- Directed by: Margaret Corkery
- Written by: Margaret Corkery
- Produced by: Seamus Byrne
- Starring: Robert Donnelly; Amy Kirwan; Darren Healy; Mary Murray;
- Cinematography: David Grennan
- Edited by: Mairéad McIvor
- Music by: Miriam Ingram Colin J. Morris
- Release dates: July 5, 2009 (Karlovy Vary); February 5, 2010 (Ireland);
- Running time: 86 mins.
- Country: Ireland
- Language: English

= Eamon (film) =

2009 Irish film

Eamon is a 2009 Irish dark comedy film, written and directed by Margaret Corkery. It stars Robert Donnelly, Amy Kirwan, Darren Healy, and Mary Murray.

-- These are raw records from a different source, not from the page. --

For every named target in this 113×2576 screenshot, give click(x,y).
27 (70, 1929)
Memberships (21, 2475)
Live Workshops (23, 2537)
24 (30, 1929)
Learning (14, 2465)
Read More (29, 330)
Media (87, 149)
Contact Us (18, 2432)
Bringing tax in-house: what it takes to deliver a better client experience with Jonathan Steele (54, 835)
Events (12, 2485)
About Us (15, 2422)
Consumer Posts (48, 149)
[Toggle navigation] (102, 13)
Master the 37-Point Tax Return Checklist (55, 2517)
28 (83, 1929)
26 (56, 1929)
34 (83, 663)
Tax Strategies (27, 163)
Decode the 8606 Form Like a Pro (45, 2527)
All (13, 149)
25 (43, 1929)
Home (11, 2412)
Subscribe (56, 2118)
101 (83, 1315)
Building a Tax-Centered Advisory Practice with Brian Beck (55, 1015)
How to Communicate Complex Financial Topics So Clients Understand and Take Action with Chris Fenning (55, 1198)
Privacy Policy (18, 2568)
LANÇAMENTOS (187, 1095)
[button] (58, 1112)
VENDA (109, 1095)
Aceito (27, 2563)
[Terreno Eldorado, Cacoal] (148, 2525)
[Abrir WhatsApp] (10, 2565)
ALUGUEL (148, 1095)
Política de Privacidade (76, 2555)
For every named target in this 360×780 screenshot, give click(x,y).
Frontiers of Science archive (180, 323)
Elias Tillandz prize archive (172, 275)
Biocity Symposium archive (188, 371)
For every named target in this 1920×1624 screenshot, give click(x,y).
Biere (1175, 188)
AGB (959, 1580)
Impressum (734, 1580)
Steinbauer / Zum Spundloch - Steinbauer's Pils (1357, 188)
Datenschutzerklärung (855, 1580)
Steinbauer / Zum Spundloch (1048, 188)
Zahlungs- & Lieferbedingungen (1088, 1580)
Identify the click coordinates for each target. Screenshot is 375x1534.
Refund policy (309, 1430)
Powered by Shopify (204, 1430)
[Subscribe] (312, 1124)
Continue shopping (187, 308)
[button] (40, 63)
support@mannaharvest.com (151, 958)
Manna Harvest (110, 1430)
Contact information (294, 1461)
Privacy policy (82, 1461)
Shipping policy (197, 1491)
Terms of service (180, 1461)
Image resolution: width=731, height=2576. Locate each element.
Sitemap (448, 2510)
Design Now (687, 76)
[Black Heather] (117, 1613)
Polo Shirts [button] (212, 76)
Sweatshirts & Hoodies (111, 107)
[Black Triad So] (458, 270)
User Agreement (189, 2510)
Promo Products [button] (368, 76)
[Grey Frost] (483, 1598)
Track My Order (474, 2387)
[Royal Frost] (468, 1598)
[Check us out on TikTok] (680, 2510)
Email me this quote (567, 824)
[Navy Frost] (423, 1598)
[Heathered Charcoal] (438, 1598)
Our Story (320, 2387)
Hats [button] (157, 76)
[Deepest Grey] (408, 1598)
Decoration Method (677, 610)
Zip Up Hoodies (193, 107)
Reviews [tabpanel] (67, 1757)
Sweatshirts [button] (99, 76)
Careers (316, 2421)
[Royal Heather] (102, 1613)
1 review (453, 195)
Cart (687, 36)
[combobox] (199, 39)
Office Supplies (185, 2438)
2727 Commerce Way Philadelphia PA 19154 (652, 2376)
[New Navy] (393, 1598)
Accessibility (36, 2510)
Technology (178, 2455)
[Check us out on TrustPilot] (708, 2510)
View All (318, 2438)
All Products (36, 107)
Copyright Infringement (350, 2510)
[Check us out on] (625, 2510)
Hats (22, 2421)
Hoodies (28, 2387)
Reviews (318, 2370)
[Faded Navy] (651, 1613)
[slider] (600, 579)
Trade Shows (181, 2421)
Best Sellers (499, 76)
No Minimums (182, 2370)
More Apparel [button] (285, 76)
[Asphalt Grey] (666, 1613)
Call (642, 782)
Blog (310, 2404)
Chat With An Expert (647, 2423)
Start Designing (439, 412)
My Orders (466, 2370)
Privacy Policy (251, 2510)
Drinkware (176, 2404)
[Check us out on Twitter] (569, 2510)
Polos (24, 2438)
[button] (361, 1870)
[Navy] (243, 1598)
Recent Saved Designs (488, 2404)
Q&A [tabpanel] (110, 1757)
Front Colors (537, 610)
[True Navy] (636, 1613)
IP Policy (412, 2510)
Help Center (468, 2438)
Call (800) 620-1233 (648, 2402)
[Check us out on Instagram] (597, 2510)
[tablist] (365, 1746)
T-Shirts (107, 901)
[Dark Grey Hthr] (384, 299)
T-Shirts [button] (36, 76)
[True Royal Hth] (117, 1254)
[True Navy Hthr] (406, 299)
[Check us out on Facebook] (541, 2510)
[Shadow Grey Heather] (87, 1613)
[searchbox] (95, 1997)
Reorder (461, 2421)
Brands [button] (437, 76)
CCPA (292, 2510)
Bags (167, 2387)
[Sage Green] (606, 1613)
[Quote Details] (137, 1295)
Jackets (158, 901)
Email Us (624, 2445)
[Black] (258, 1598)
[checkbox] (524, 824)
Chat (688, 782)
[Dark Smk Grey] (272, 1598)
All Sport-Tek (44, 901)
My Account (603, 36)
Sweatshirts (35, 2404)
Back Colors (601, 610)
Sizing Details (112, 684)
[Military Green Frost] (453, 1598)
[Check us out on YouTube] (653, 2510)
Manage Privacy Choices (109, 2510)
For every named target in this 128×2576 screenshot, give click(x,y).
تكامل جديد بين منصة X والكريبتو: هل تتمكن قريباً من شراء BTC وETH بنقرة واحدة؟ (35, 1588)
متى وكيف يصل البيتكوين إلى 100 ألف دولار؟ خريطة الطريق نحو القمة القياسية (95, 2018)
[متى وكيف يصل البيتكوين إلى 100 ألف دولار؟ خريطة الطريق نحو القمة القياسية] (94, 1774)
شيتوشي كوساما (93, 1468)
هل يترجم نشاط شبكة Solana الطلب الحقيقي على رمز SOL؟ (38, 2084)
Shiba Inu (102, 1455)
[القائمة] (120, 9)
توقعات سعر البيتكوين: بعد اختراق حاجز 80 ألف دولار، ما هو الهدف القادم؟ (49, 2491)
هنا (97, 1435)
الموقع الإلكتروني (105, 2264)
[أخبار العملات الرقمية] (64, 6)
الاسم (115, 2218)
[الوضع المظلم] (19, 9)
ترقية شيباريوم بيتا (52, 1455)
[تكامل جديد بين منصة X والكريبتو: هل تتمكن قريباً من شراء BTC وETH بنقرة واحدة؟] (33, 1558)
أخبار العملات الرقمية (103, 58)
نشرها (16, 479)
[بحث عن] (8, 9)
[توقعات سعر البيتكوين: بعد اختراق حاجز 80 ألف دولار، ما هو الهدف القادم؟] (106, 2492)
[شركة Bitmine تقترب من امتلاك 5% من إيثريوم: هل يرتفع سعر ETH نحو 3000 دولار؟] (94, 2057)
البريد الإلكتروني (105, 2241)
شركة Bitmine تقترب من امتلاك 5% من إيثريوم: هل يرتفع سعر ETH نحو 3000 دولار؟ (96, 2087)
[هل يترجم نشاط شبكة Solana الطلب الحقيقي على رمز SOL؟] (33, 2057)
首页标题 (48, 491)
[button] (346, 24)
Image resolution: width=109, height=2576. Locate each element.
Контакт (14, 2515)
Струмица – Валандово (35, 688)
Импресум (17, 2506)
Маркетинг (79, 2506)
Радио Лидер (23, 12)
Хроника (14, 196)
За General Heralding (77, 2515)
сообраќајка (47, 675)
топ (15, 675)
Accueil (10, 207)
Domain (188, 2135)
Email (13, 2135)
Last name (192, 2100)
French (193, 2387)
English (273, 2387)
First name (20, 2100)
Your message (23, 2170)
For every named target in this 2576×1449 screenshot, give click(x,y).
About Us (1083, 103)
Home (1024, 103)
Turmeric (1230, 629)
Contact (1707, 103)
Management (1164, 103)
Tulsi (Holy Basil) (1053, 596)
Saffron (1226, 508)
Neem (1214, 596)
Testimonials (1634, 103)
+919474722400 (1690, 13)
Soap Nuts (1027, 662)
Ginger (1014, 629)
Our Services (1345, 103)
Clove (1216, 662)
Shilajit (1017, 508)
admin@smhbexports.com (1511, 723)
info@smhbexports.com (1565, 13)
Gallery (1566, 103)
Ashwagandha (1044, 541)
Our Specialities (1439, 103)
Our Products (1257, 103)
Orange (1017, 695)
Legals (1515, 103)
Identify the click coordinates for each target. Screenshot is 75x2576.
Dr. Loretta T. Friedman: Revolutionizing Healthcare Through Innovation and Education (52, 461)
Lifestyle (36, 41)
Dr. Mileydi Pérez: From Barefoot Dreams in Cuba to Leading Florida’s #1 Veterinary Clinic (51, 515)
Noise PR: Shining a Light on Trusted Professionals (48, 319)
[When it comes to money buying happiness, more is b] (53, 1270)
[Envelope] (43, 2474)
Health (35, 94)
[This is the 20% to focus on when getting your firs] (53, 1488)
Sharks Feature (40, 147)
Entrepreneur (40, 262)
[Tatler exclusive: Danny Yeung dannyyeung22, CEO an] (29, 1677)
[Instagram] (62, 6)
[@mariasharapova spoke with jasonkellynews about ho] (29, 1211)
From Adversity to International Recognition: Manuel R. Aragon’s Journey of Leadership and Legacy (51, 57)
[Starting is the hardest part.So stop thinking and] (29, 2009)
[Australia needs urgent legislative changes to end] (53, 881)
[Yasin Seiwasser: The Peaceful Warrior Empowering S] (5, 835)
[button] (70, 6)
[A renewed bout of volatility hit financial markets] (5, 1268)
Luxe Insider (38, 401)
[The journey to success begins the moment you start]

It premiered at Karlovy Vary International Film Festival in 2009, before being released in Ireland in 2010.

==Synopsis==
A family holiday brings to a head the destructive "love triangle" between Eamon, a little boy with behavioral problems, his selfish mother Grace and his sexually frustrated father Daniel.

==Reception==
Alissa Simon of Variety praised the film, stating "An entertainingly horrific vision of the Oedipus Complex in action, this confidently stylized debut feature from writer-helmer Margaret Corkery plays like the offspring of Aki Kaurismäki and Todd Solondz." James McMahon of RTÉ rated it 3/5 stars and lauded Robert Donnelly for creating "a wonderfully creepy" character.

However, Seán Walsh of Letterboxd opined that the film has "intolerably contrived dialogue and plot progressions, only rarely funny, far too drawn out and wasteful in its use of the film's duration".